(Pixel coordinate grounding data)
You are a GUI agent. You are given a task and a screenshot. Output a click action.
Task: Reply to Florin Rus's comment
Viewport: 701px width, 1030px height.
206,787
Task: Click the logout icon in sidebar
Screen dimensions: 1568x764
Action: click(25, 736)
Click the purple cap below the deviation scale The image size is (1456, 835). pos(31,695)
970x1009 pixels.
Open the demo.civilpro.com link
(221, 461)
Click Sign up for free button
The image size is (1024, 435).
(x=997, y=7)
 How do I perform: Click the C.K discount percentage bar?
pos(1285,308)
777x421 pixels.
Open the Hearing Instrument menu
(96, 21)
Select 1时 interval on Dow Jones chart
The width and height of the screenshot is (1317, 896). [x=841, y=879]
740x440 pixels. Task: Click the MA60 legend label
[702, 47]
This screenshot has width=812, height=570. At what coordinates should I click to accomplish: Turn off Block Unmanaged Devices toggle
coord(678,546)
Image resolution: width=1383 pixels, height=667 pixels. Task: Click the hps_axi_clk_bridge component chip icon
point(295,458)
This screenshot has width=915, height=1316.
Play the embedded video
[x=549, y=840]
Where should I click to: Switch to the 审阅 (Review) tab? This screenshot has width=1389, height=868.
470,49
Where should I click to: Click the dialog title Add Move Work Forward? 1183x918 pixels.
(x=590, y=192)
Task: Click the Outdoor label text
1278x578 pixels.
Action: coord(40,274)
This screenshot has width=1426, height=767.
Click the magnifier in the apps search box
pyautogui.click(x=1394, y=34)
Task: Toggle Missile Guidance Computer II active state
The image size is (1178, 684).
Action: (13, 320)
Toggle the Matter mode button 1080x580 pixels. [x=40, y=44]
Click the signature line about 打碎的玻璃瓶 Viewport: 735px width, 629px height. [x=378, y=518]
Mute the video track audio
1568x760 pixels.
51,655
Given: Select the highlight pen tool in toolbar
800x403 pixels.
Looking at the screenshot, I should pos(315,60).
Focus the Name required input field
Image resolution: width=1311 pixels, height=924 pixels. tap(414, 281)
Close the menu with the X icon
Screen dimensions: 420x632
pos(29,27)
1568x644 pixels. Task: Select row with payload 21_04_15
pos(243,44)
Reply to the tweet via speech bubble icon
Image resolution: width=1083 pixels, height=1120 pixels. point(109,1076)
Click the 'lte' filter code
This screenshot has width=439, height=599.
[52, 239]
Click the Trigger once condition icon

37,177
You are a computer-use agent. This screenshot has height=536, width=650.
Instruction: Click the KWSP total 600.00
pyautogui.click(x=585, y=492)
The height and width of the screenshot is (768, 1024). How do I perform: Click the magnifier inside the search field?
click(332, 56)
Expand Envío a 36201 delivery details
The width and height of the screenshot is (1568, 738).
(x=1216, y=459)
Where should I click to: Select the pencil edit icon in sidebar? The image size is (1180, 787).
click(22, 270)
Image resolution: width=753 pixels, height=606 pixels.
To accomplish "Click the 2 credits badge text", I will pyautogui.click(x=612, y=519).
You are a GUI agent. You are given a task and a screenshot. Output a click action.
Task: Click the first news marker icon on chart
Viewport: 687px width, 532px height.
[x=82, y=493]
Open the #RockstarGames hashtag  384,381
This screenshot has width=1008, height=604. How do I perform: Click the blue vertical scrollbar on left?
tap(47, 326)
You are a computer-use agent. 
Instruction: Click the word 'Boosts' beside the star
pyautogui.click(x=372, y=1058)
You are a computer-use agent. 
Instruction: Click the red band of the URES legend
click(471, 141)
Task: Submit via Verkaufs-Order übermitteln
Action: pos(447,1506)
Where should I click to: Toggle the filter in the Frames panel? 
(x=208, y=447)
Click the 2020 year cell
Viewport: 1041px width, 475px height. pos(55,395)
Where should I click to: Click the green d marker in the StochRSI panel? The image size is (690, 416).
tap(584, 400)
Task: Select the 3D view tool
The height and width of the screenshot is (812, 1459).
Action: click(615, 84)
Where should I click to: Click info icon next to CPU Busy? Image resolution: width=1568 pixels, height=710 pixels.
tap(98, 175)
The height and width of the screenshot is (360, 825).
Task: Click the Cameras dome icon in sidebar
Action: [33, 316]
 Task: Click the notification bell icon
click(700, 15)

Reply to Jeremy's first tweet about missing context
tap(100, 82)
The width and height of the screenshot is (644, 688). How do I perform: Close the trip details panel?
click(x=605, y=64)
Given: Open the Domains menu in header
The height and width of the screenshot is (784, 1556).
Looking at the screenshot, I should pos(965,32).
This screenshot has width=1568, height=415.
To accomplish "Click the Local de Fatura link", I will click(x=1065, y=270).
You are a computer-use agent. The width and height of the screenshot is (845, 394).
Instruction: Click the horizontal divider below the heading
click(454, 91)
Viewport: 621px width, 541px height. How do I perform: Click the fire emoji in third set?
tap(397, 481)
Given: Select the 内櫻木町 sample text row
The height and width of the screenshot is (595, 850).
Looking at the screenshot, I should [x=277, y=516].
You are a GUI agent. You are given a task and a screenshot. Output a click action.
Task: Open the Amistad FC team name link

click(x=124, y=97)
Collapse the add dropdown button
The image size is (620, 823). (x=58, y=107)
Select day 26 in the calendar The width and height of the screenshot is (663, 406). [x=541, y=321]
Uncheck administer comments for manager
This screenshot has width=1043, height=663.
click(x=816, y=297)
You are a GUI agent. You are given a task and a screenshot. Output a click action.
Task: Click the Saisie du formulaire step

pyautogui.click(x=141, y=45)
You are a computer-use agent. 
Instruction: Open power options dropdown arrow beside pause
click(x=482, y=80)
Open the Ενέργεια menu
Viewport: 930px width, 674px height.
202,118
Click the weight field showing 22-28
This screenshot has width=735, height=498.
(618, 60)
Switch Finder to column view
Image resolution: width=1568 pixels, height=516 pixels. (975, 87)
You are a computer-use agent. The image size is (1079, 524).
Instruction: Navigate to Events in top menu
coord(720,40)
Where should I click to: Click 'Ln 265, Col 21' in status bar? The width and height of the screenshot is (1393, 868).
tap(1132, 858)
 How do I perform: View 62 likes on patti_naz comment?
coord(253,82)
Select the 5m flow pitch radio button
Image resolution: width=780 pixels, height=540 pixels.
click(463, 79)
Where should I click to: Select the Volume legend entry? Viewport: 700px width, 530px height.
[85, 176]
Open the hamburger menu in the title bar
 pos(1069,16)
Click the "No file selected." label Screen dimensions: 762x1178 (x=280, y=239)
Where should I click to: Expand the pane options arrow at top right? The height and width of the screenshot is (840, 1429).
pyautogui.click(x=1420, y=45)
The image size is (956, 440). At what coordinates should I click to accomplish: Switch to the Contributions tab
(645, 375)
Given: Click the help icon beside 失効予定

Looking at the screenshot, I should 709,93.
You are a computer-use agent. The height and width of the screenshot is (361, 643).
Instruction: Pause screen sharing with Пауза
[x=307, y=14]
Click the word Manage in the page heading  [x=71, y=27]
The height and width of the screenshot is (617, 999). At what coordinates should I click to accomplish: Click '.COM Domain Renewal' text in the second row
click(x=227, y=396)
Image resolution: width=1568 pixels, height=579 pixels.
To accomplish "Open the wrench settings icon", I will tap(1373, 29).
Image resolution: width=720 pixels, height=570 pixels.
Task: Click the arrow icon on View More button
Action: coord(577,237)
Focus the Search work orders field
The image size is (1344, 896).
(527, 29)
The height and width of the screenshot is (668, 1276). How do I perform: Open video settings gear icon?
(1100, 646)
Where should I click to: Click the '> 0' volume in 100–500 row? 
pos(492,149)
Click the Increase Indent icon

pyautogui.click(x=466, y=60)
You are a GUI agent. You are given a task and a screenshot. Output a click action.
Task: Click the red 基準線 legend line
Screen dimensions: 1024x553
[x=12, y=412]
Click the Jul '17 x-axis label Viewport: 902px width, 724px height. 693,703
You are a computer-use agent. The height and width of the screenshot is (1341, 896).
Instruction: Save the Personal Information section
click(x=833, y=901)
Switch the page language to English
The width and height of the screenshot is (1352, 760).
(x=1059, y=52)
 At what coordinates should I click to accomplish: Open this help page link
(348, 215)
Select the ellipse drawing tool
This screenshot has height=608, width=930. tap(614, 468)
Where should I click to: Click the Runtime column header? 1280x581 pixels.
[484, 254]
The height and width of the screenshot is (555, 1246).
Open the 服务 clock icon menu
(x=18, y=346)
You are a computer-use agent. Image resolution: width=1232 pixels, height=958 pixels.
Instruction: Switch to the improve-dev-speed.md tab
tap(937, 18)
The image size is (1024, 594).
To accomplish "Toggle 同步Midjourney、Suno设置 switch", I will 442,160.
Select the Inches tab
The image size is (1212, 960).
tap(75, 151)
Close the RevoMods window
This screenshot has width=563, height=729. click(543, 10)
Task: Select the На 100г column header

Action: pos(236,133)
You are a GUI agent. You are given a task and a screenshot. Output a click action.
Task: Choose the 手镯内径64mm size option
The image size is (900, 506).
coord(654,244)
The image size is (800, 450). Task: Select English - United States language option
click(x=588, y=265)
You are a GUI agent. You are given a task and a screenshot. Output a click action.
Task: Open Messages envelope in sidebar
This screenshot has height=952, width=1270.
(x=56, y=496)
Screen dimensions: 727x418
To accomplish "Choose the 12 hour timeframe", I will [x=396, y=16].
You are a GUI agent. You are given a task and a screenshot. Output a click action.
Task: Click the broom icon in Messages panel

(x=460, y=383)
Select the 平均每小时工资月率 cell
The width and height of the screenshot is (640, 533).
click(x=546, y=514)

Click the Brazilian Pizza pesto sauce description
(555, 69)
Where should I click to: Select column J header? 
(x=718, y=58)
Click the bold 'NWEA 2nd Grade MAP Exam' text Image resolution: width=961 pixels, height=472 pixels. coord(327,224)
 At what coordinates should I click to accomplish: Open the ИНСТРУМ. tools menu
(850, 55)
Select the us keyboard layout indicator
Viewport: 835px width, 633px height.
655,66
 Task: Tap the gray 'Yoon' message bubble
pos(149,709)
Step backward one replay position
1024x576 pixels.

HOW TO COMPLETE THIS TASK: Taking the lines above, repeat exactly those from the line that contains "Where should I click to: Click the Runtime" through the line that contains "The image size is (1024, 594).", and both of those lines as well. Include nothing else.

PROBLEM SOLUTION:
Where should I click to: Click the Runtime column header? 1280x581 pixels.
[484, 254]
The height and width of the screenshot is (555, 1246).
Open the 服务 clock icon menu
(x=18, y=346)
You are a computer-use agent. Image resolution: width=1232 pixels, height=958 pixels.
Instruction: Switch to the improve-dev-speed.md tab
tap(937, 18)
The image size is (1024, 594).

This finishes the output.